**AIM OF THE EXERCISE**. All lines from the beginning of the listing through the line with "Task: Toggle the Dengue checkmark off" are to be copied word for word; the pictures are not.

[RECORDS Boundary: Start]

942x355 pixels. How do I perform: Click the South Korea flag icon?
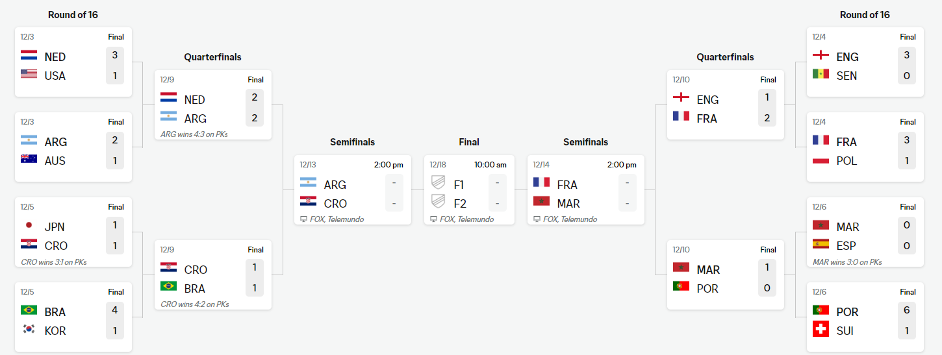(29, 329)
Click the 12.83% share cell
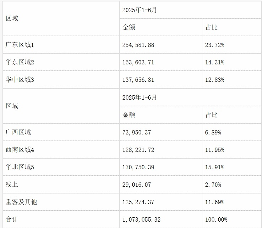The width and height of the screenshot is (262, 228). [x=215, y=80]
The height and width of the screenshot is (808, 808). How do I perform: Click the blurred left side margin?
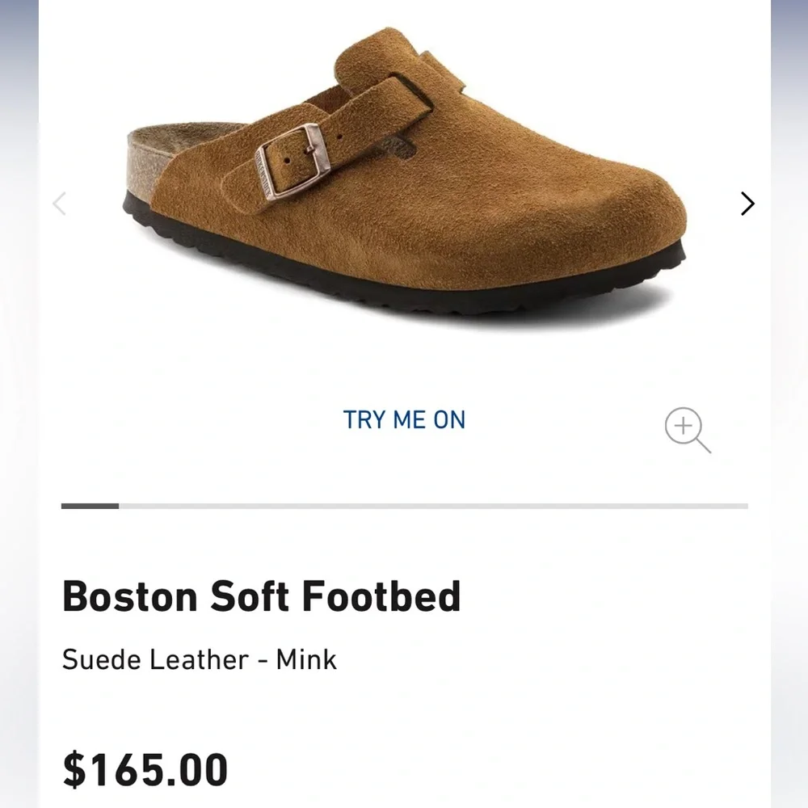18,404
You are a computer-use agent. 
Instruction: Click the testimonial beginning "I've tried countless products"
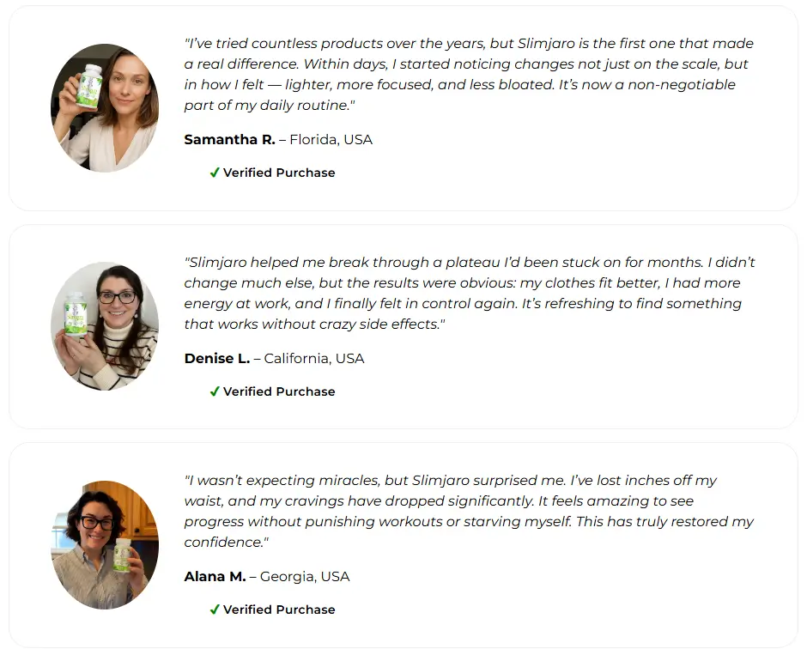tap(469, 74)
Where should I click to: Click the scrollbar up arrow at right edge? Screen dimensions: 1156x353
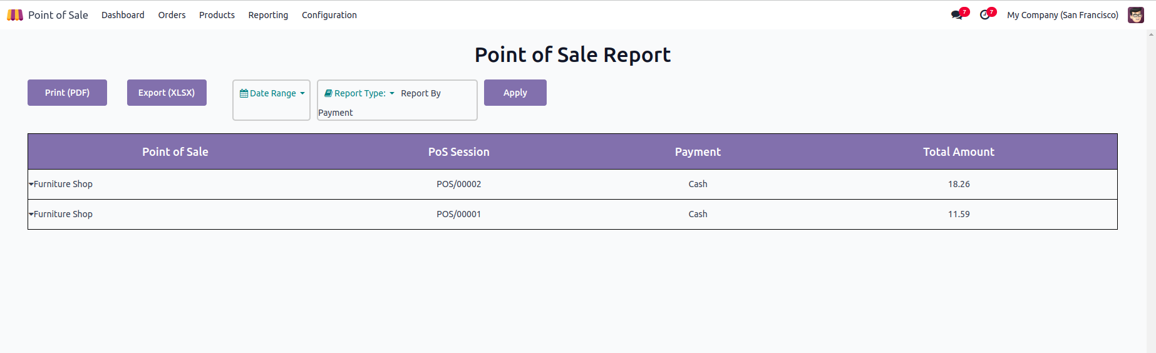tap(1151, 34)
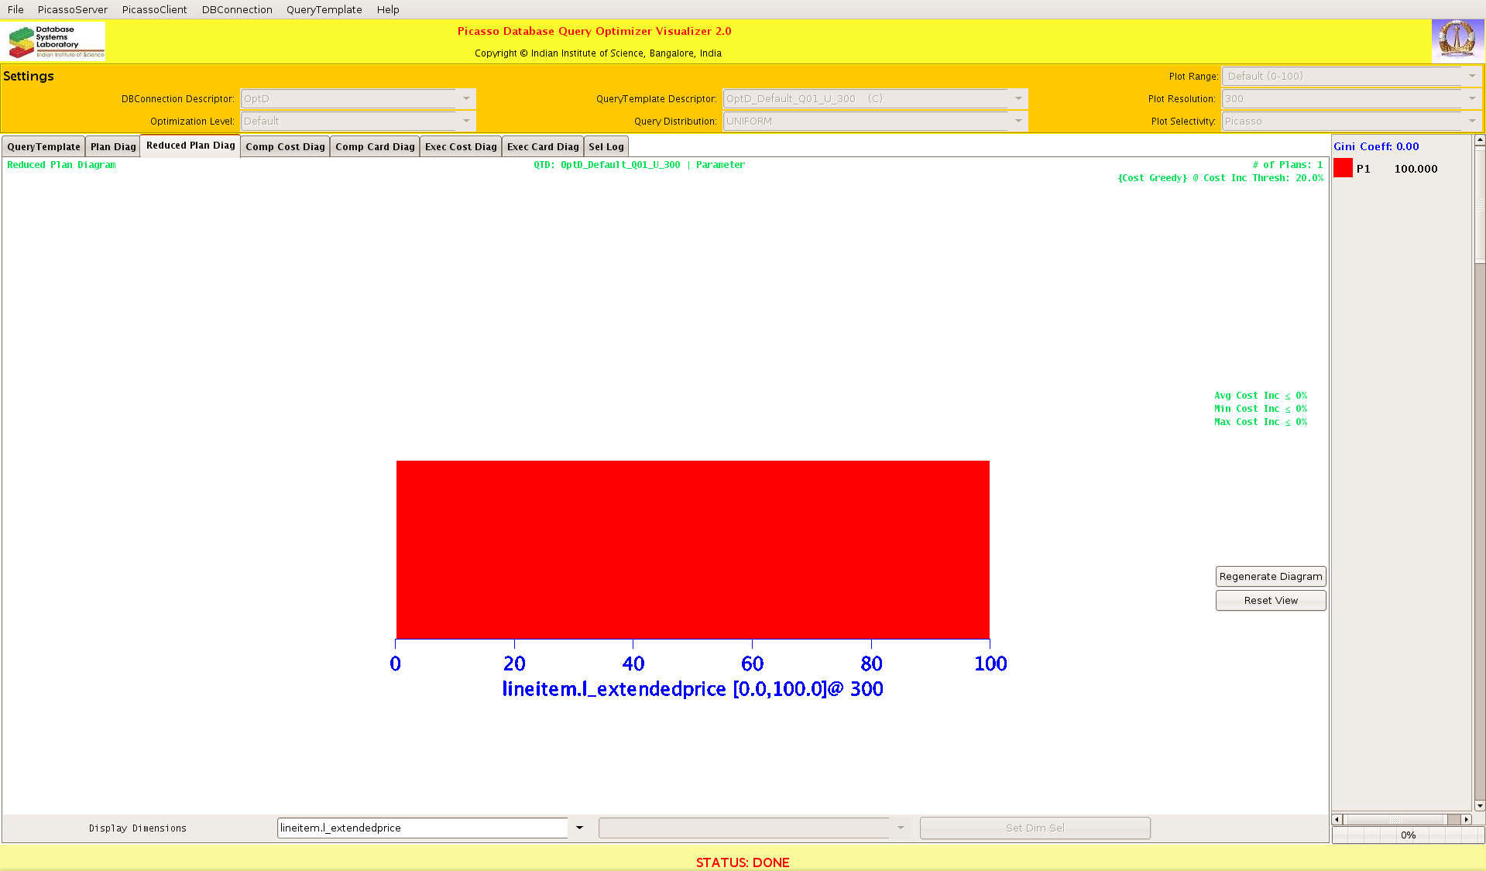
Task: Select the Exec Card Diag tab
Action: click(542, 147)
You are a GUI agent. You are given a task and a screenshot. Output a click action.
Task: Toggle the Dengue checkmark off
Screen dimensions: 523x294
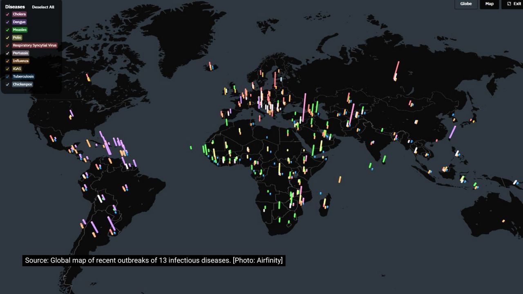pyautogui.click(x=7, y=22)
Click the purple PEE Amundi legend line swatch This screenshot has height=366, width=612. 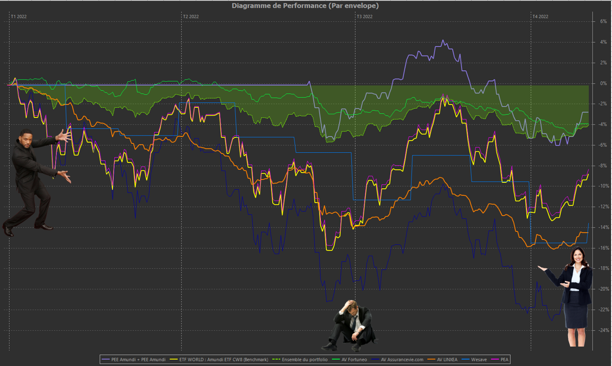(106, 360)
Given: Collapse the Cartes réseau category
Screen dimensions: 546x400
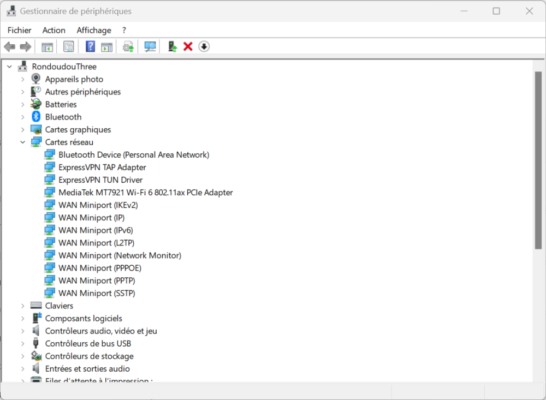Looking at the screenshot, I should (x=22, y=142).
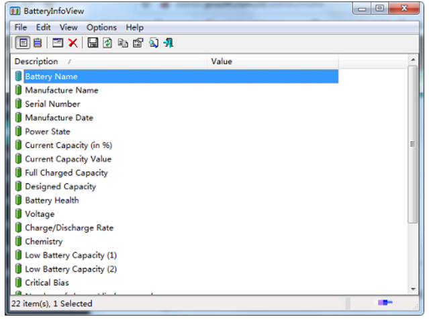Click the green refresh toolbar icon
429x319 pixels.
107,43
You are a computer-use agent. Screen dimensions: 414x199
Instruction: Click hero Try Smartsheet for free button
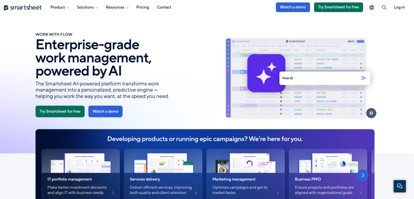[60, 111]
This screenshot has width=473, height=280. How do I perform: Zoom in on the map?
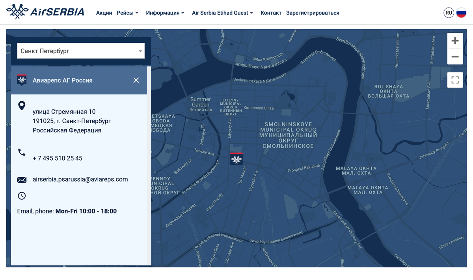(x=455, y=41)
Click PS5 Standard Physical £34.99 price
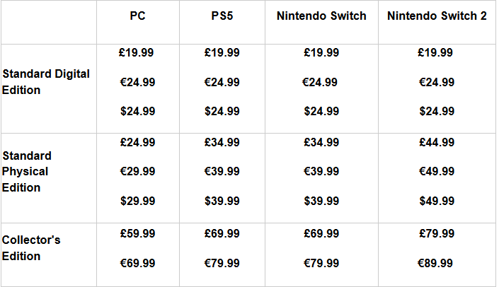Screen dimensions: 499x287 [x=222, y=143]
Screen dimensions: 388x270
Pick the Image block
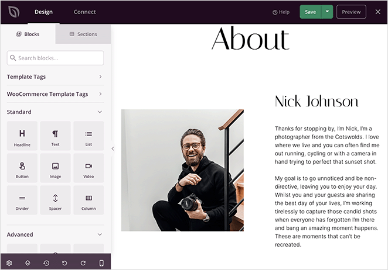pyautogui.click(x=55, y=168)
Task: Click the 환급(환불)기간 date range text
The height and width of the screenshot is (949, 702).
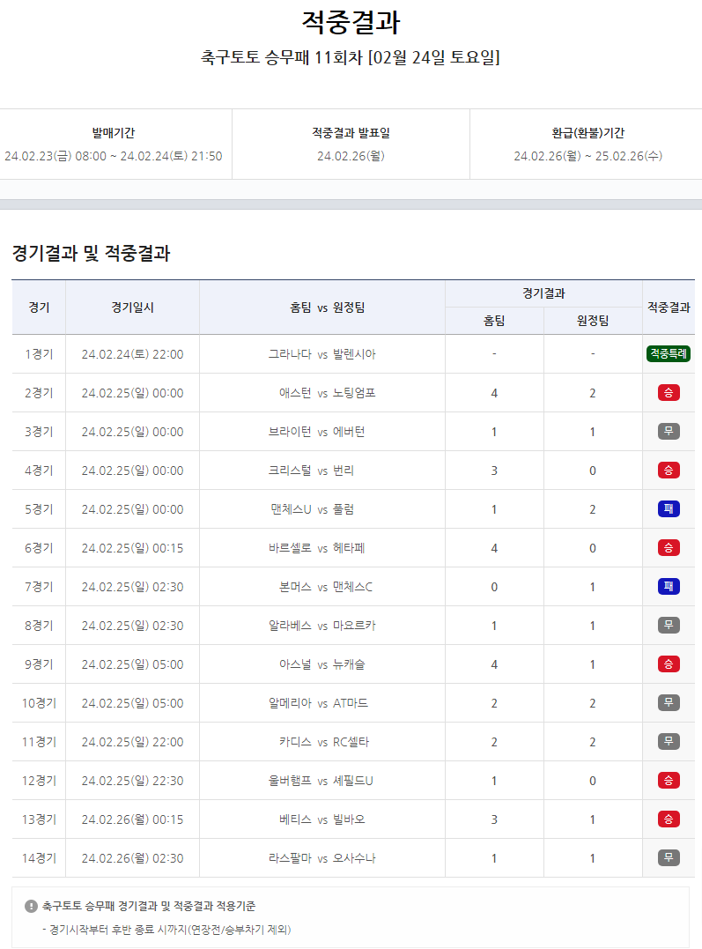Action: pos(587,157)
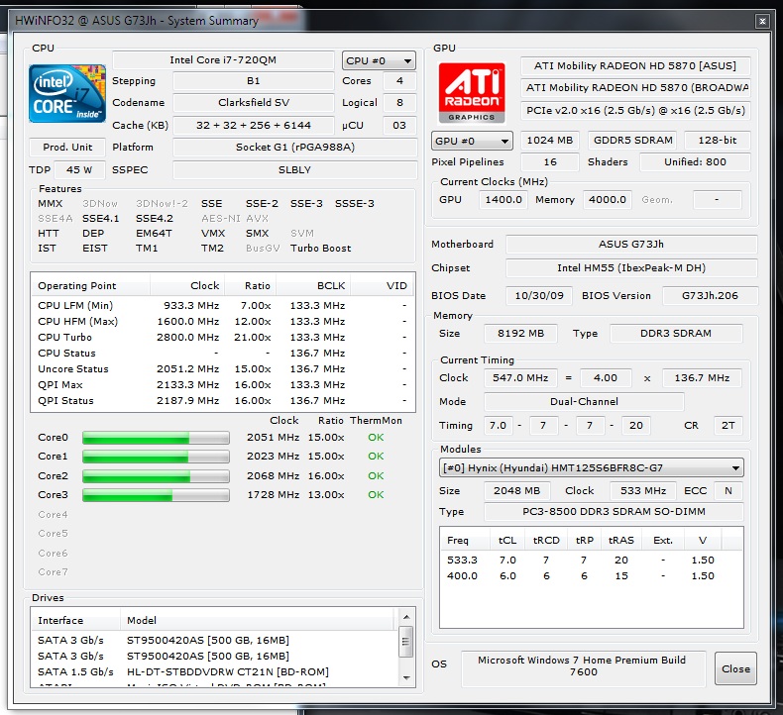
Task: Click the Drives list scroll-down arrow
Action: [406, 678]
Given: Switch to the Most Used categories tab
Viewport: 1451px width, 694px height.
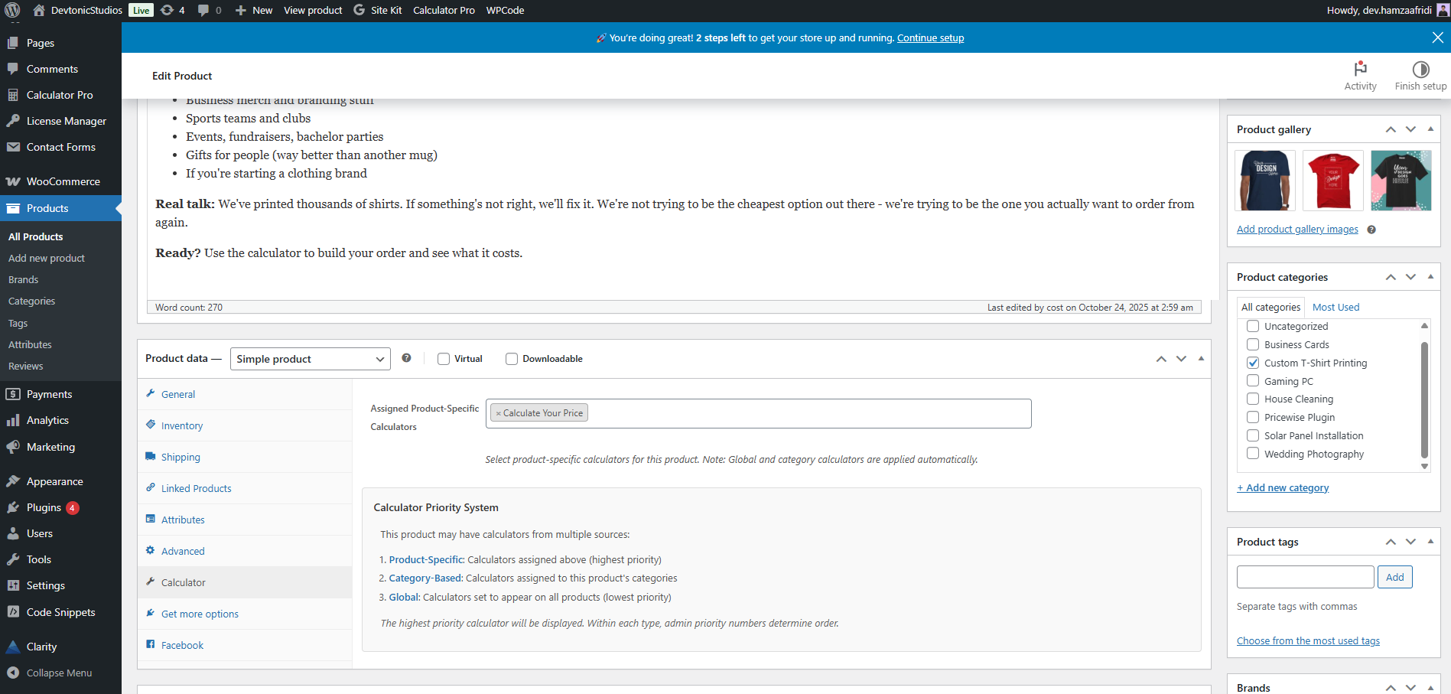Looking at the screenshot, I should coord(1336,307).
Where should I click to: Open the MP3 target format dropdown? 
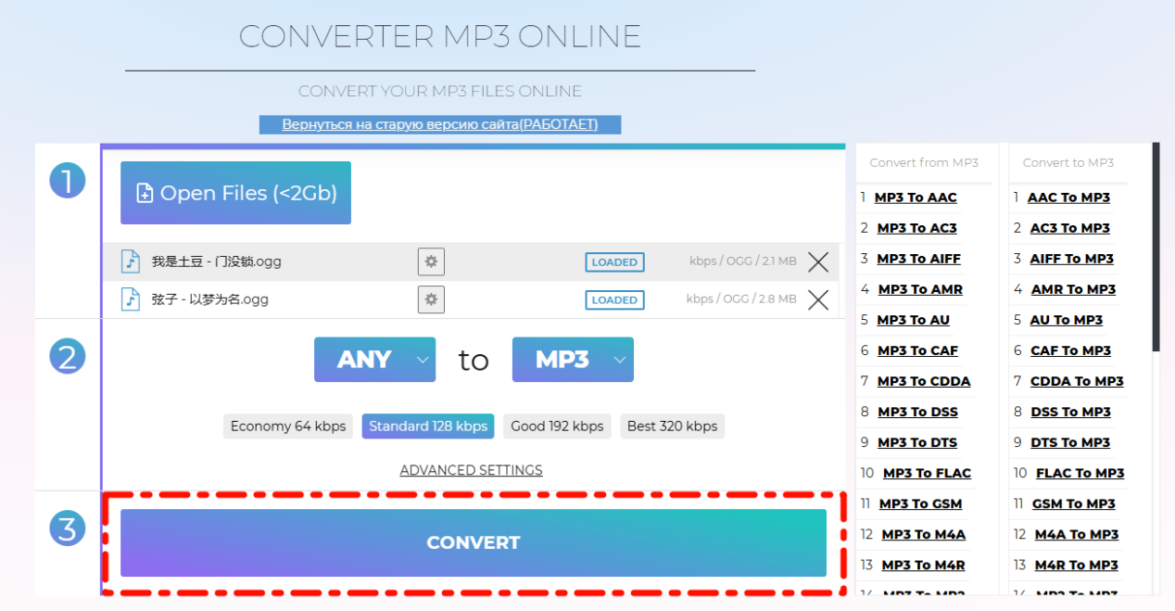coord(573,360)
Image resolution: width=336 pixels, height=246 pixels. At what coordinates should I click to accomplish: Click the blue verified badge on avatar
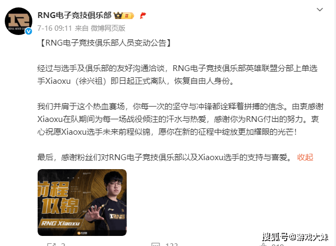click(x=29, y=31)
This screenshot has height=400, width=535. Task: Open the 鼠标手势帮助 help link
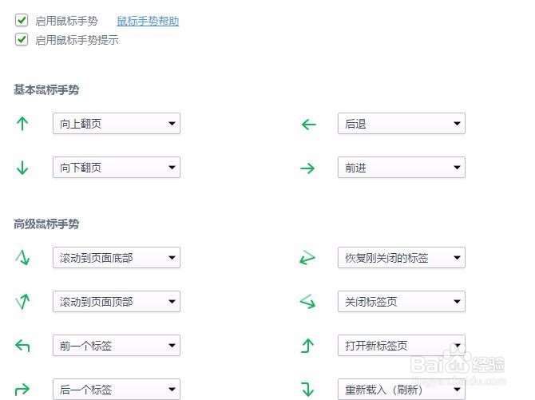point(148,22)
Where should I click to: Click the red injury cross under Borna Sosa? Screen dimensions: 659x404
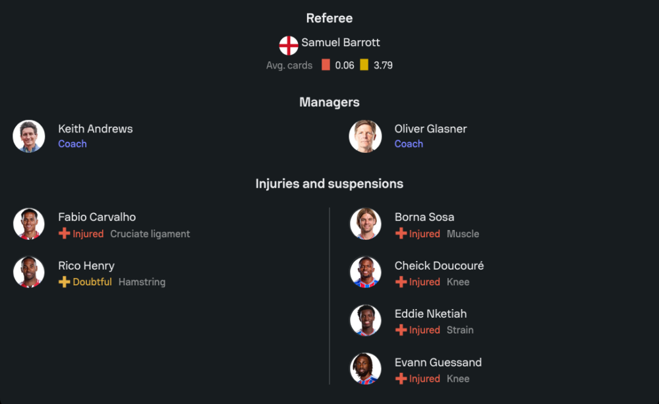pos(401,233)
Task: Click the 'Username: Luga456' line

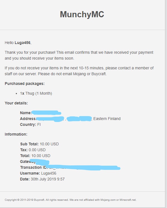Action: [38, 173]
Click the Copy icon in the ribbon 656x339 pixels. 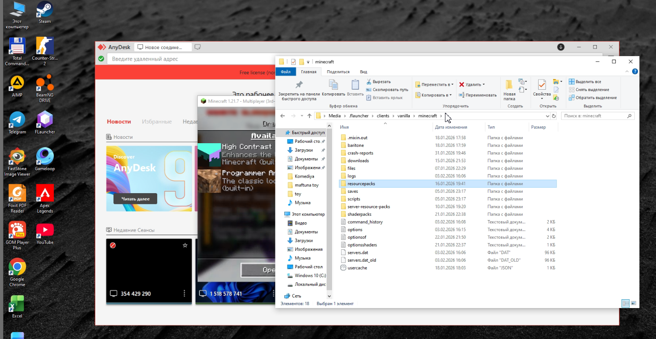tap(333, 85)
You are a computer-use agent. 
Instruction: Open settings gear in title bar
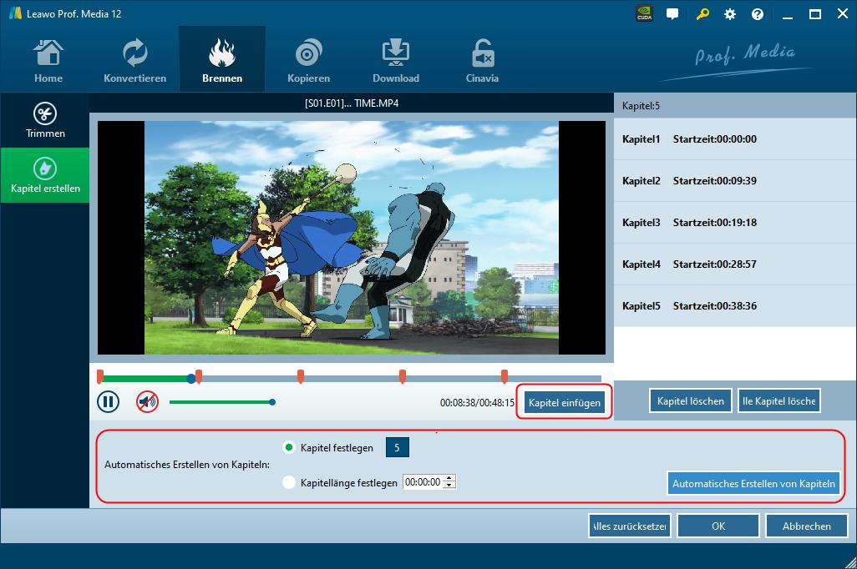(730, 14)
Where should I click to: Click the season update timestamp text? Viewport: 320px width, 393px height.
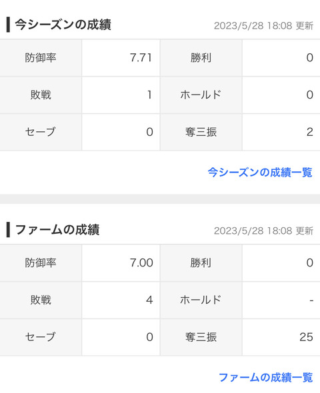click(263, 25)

[RECORDS Boundary: End]

**EXPECTED OUTPUT**.
942x355 pixels. How do I perform: Click the South Korea flag icon?
(29, 329)
Click the 12.83% share cell
The width and height of the screenshot is (262, 228). [x=215, y=80]
The height and width of the screenshot is (808, 808). How do I perform: Click the blurred left side margin?
18,404
You are a computer-use agent. 
Instruction: Click the testimonial beginning "I've tried countless products"
tap(469, 74)
Where should I click to: Click the scrollbar up arrow at right edge? Screen dimensions: 1156x353
tap(1151, 34)
Task: Select the Exec Card Diag tab
Action: click(542, 147)
You are a GUI agent. You are given a task and a screenshot. Output a click action.
Task: Toggle the Dengue checkmark off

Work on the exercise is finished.